Auditory-like simultaneous separation mechanisms spontaneously learned by a deep source separation network

Selective listening to different sound sources in complex acoustic scenes is still an urgent challenge for machine hearing. In this study, the separation of two sound sources from monaural mixtures is investigated. An end-to-end fully convolutional time-domain audio separation network (ConvTasNet) is trained by a universal dataset, which includes speech, environmental sounds, and music. After the best performing network, mixtures in the test dataset can obtain an average scale-invariant signal-to-distortion ratio improvement (SI-SDRi) of 11.70 dB, which is comparable with the human performance to separate natural sources. Except for the promising performance, the main contribution of our study is to reveal the underlying separation mechanisms of the network through a series of classical human auditory segregation experiments. Results show that without any biological modeling of the auditory system, the proposed network spontaneously mimics aspects of the auditory system to separate sources.
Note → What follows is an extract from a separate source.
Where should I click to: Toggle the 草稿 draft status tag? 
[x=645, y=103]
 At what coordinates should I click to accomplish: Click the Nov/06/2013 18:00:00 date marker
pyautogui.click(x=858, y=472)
Not only the frequency proximity and harmonicity principles for auditory scene analysis are spontaneously learned by such a pure statistical deep network, but also the frequency selectivity in high and low frequencies and the resolvability of harmonics are precisely simulated. The emergence of deep networks with similar behavior characteristics to human beings provides the possibility to develop a universal network that can be adapted to all scenes and achieve selective listening like the human ear. On the other hand, it also provides a new perspective to the modeling of the auditory system for other problems such as recognition and localization.